Le journaliste a par la suite appris qu’il était visé par une ordonnance de Cour suprême de Terre-Neuve-et-Labrador, qui exigeait que tous les manifestants quittent les lieux sous peine d’arrestation pour violation de propriété privée. L’ordonnance ne précisait pas que Justin Brake était journaliste.
Le 1er novembre, l’avocat de Justin Brake a fait valoir devant le tribunal que cette ordonnance ainsi que toute éventuelle accusation envers son client devaient être abandonnées étant donné que ce dernier était présent sur les lieux en tant que journaliste. Il a également rappelé que la Constitution garantissait la protection de la liberté de la presse. Sa prochaine comparution devant le tribunal aura lieu le 7 décembre.
« Nous sommes très inquiets qu’un journaliste ait été menacé de violation de propriété privée et d’outrage à magistrat alors qu’il ne faisait que son travail en couvrant une manifestation qui revêt un enjeu écologique important pour le peuple canadien, a déclaré Delphine Halgand, directrice du bureau de RSF à Washington DC. Il semblerait que ces procédures judiciaires aient pour but d’intimider des journalistes et de les empêcher de couvrir ce genre d’évènements. C’est une violation grave de la liberté de la presse et du droit à l’information au Canada. »

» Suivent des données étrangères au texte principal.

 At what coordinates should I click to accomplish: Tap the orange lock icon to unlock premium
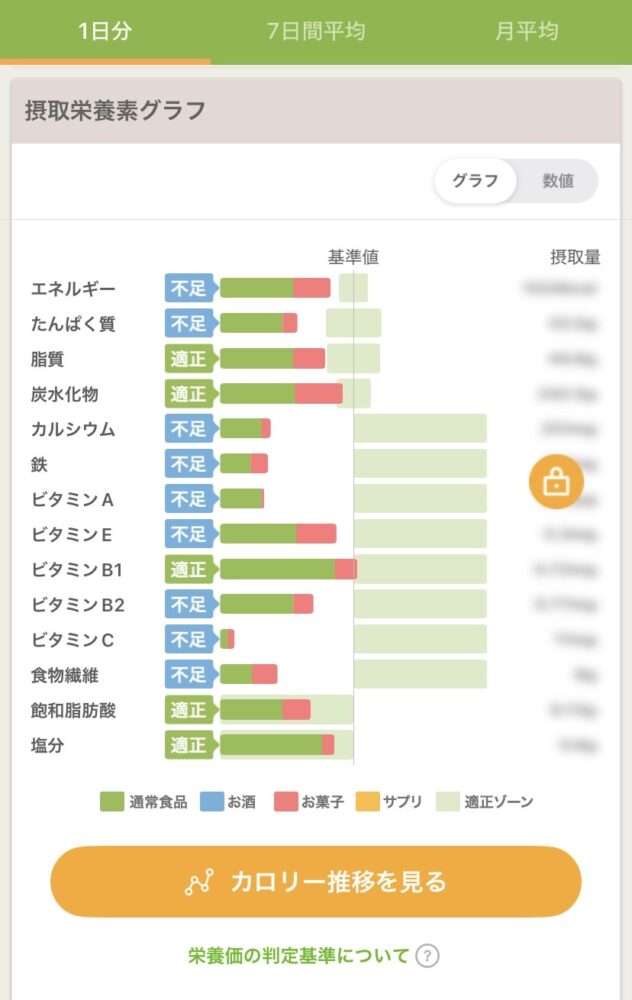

Dans une interview, Justin Brake a expliqué à un journaliste les raisons pour lesquelles il avait décidé de suivre les manifestants à l’intérieur du chantier. « Je n’ai pas vraiment hésité, je savais que c’était ce que j’avais à faire. En tant que journaliste, je devais rapporter ce qu’il se passait… Des gens se sont unis autour de la question de ce barrage hydroélectrique. Selon moi, le reste de la province et le pays tout entier avaient le droit de savoir ce qu’il se passait derrière les grilles de ce chantier. »
Cette affaire survient seulement un mois après que des accusations de participation à une émeute pesant contre la journaliste américaine Amy Goodman ont été rejetées. L’animatrice de l’émission Democracy Now! avait été mise en cause pour sa couverture d’une manifestation anti-oléoduc organisée par des tribus amérindiennes dans le Dakota du Nord, aux Etats-Unis. Ces deux incidents prouvent qu’il y a, dans ces pays, une tendance à entraver le travail des journalistes qui couvrent les actions écologiques menées par des populations autochtones.
Cette nouvelle atteinte à la liberté de la presse au Canada s’ajoute à de multiples violations ayant été recensées ces derniers mois dans le pays. Le Canada est 18ème sur 180 pays dans le Classement mondial de la liberté de la presse que RSF a publié en 2016, après avoir chuté de 10 places en 2015.